Oftentimes in criminal cases, a person who has an active or open warrant for their arrest needs assistance. A warrant for arrest issued by a court can be for many different reasons. An order for arrest can be issued if a person missed a court date, violated probation, or was the subject of a criminal investigation. Sometimes a commit order is issued when a person violates the terms of, fails to comply with, or there is a failure to submit proof that conditions were completed in a deferred sentence.
In an investigation, a person may or may not know that they are the subject of the investigation. Law enforcement generally is not interested in your side of the story.

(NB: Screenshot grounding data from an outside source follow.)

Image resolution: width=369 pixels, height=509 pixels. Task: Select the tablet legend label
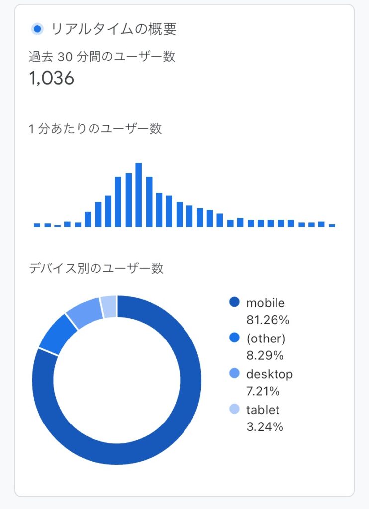click(x=263, y=410)
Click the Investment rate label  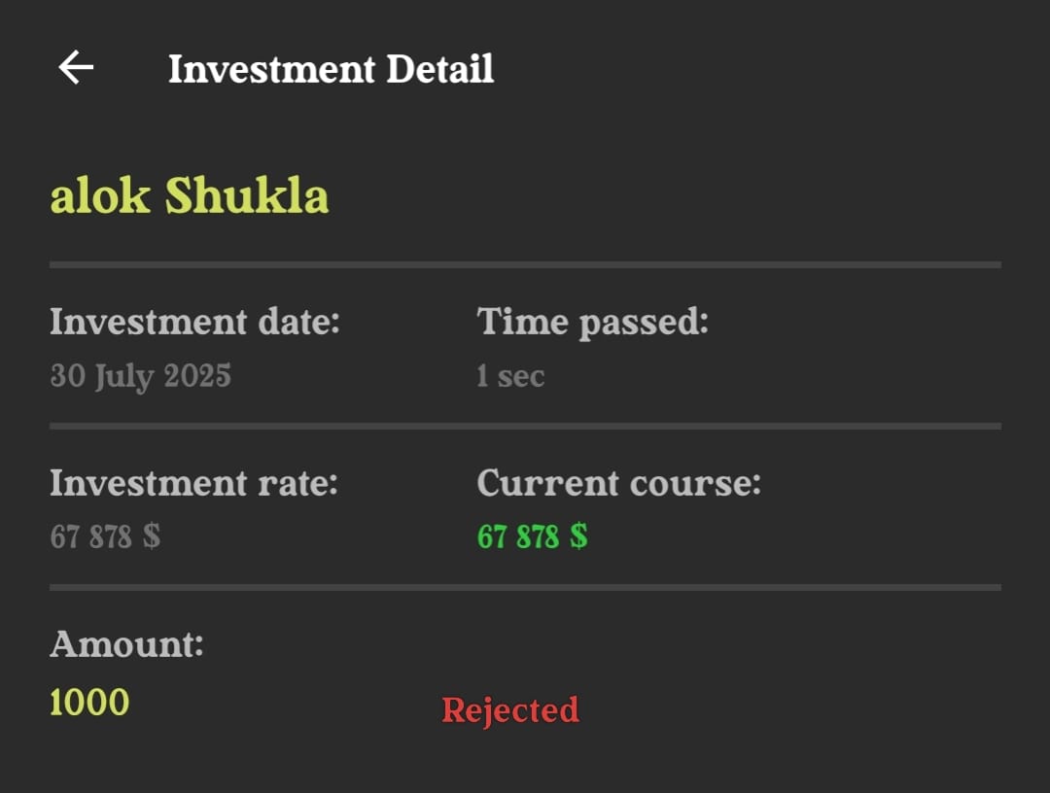(x=193, y=483)
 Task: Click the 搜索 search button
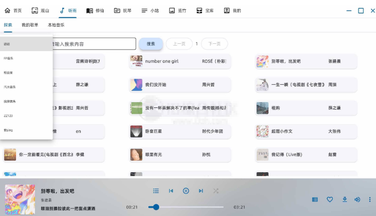click(151, 44)
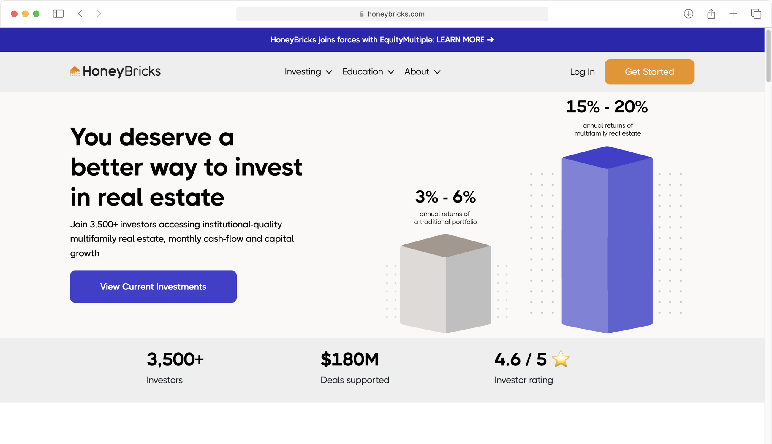Click the Share icon in the toolbar
The image size is (772, 444).
[x=711, y=14]
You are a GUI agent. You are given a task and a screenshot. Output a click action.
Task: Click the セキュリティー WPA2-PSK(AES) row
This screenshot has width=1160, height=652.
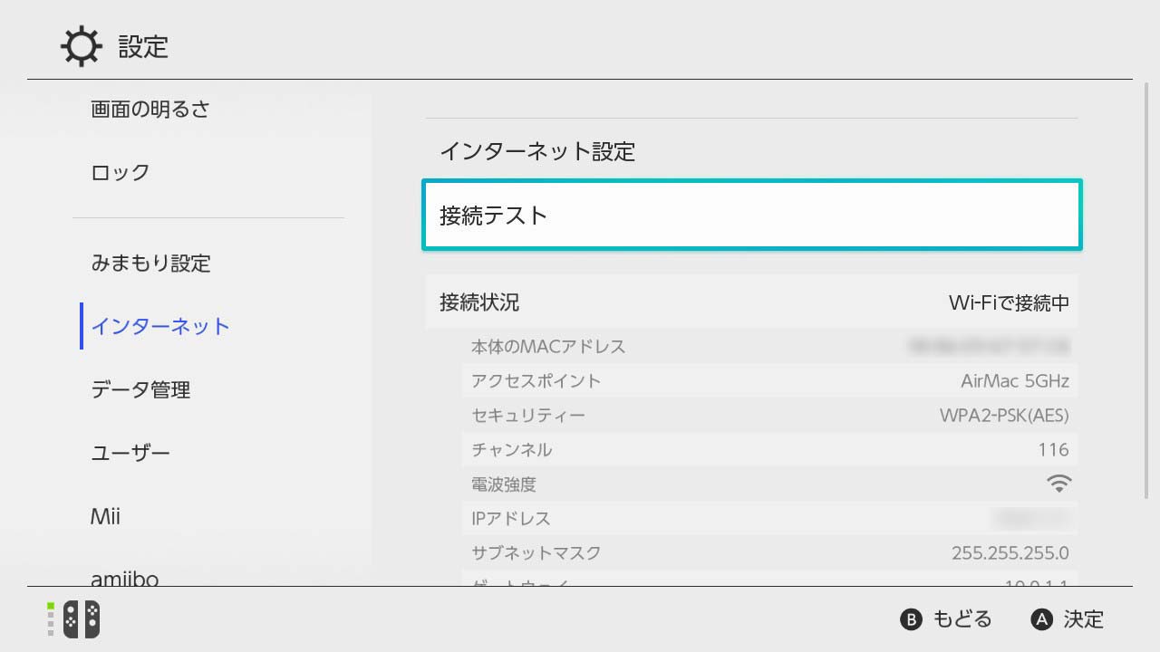(x=769, y=415)
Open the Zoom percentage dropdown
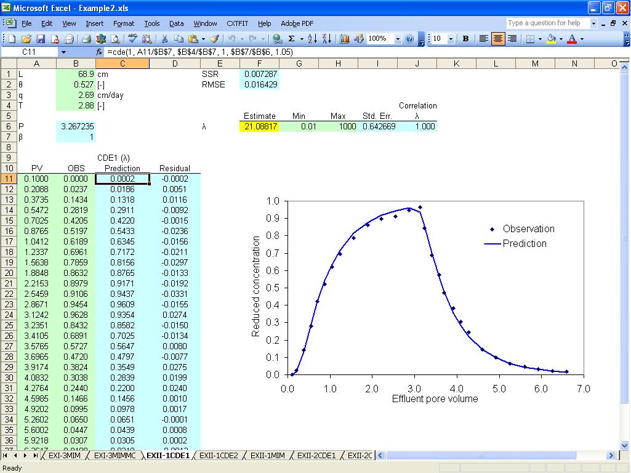Image resolution: width=631 pixels, height=473 pixels. pos(398,39)
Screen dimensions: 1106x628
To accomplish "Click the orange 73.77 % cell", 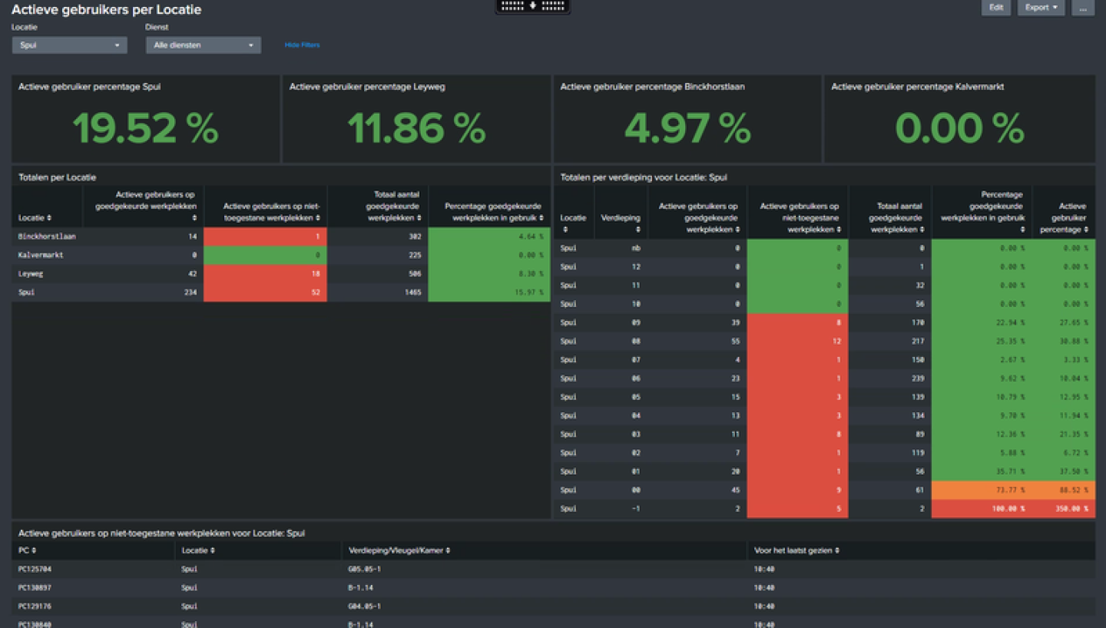I will (981, 491).
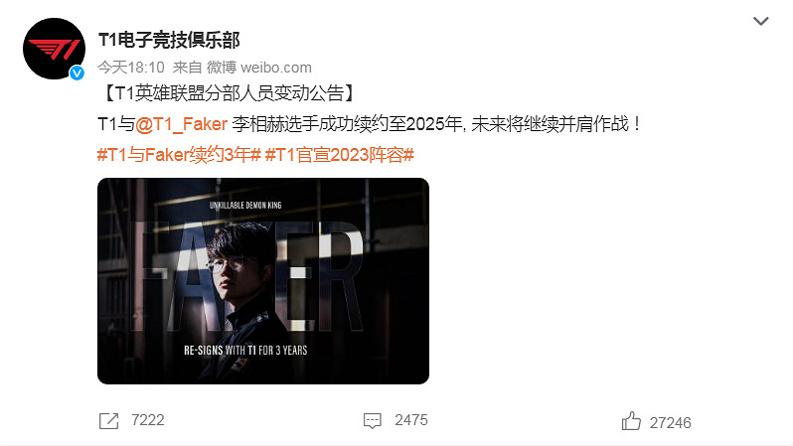Image resolution: width=793 pixels, height=446 pixels.
Task: Like the post with thumbs-up icon
Action: tap(631, 421)

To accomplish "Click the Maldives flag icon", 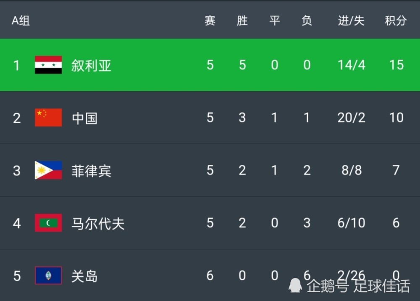I will pyautogui.click(x=48, y=223).
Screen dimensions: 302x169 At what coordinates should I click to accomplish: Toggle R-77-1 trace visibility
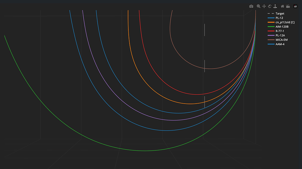(280, 31)
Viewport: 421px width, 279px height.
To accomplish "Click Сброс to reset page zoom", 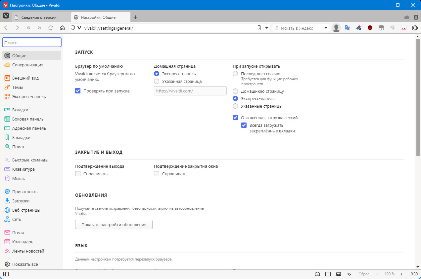I will (x=364, y=274).
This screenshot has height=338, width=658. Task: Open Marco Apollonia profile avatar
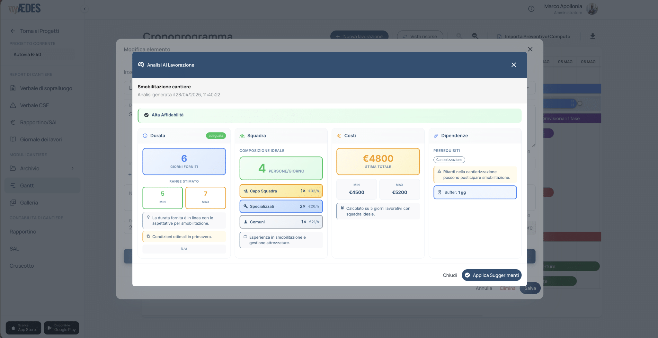592,9
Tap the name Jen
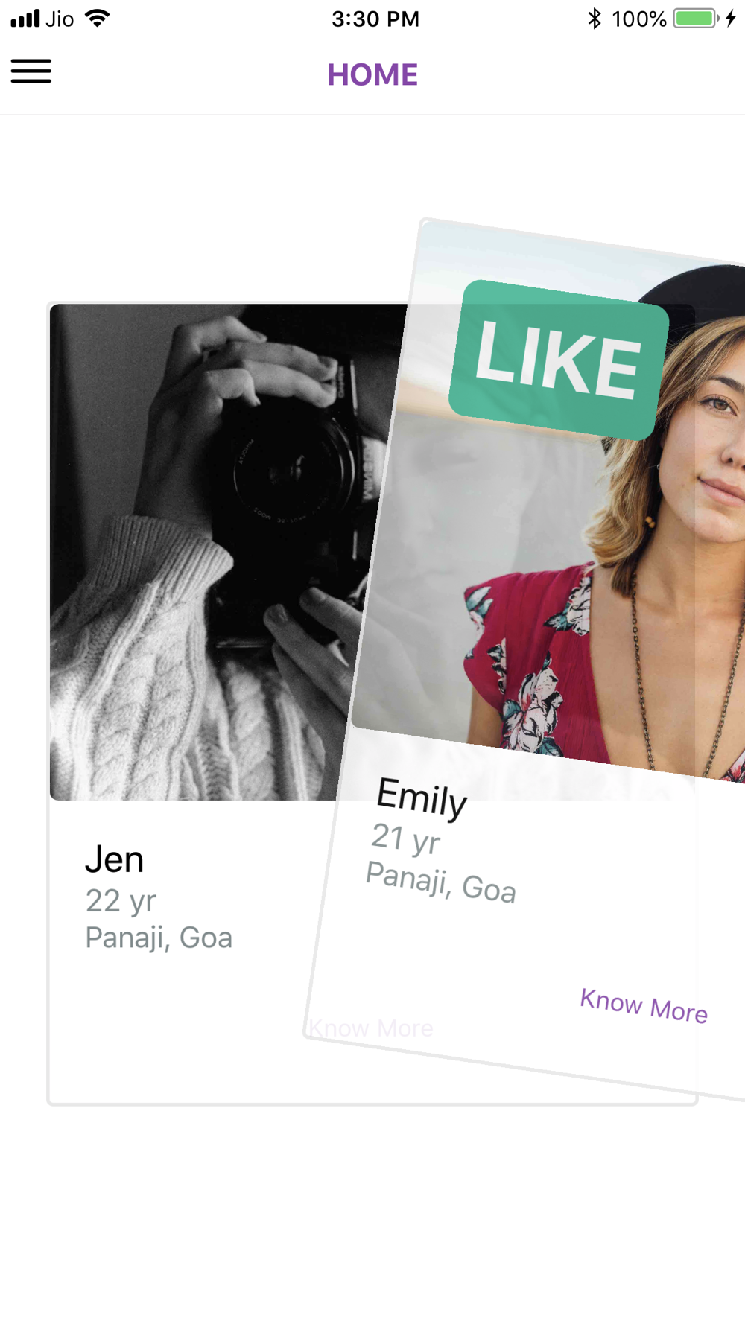 click(114, 859)
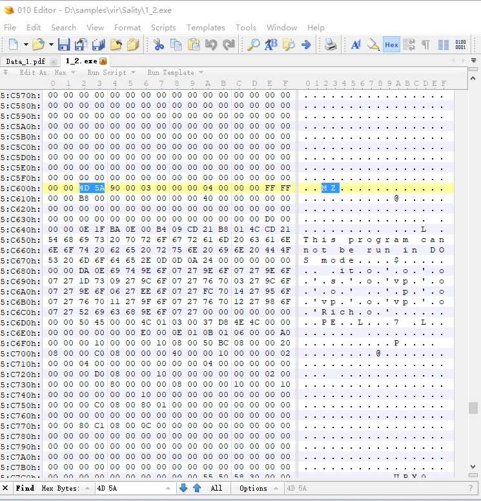Switch to the Data_1.pdf tab
481x501 pixels.
coord(26,61)
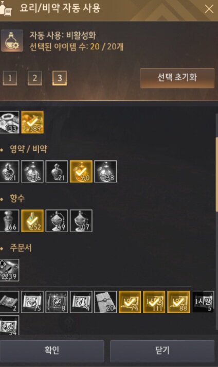This screenshot has width=218, height=367.
Task: Select the folded letter scroll with count 20
Action: (105, 302)
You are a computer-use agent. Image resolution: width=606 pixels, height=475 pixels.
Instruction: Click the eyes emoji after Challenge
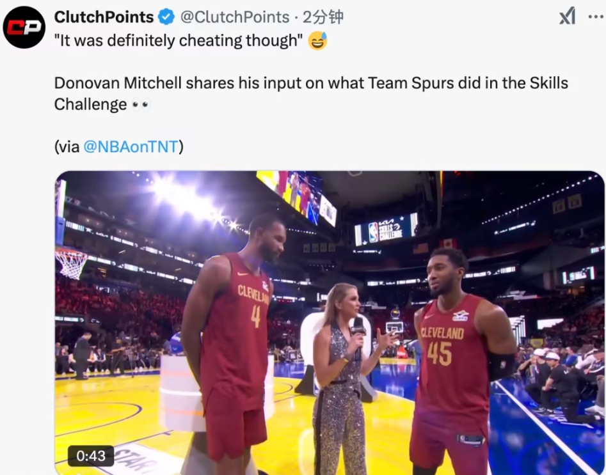[141, 105]
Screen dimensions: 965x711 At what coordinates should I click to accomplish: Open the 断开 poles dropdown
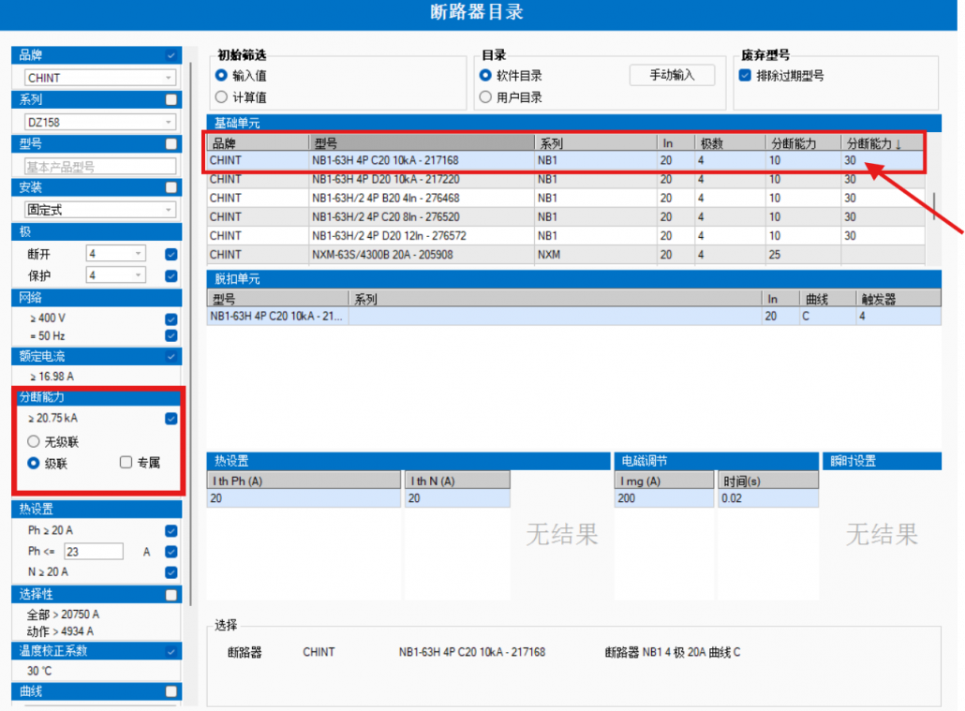point(115,254)
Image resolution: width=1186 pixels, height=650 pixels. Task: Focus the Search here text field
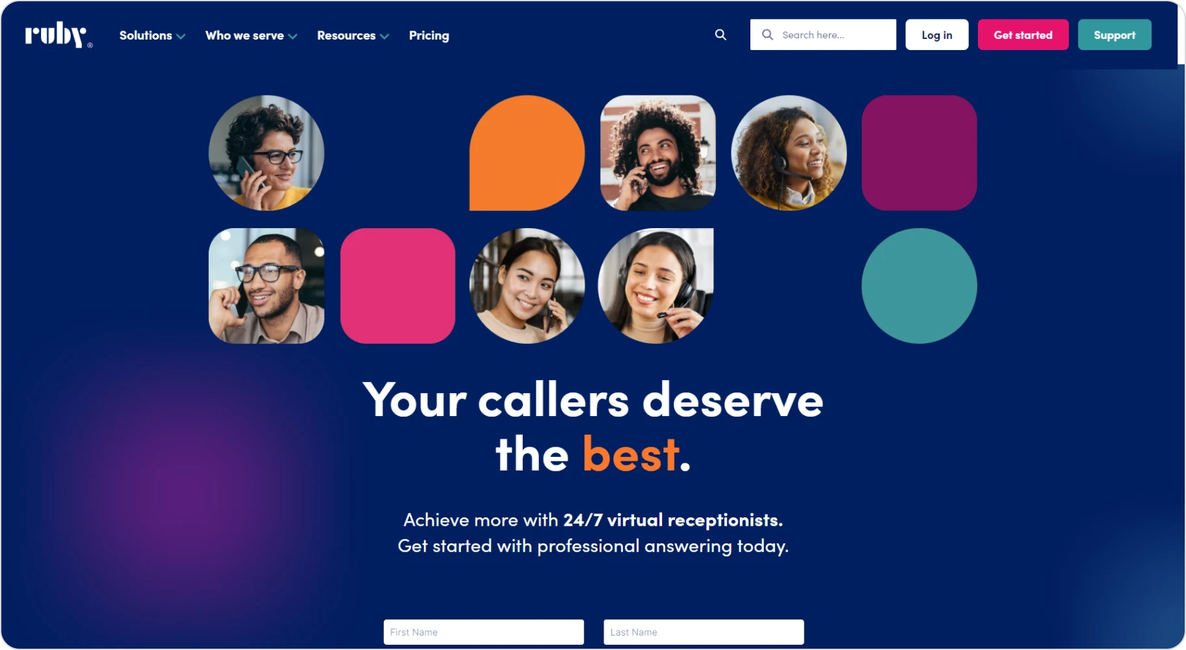click(823, 34)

Sometimes a sworn complaint is filed in the courthouse and the State Attorney’s Office will review the matter, and then request a warrant if they believe a crime has occurred. Some people are surprised to learn that they have an active warrant in this scenario.
Other common ways to earn a warrant are to miss a court date, violate probation or violate the terms of a deferred sentence. A deferred sentence occurs when the court sentences to jail or prison but leaves a person free with certain conditions. A violation of those conditions or failure to comply or complete the terms will result in a warrant or commit order.
Normally, the only way to deal with an open warrant is to be arrested or surrender. Ideally, someone with an open arrest order should surrender themselves as this usually helps to achieve the best result possible. Somtimes, a person can demonstrate changed circumstances and/or mistake or lack of prosecution by the State then good things can happen.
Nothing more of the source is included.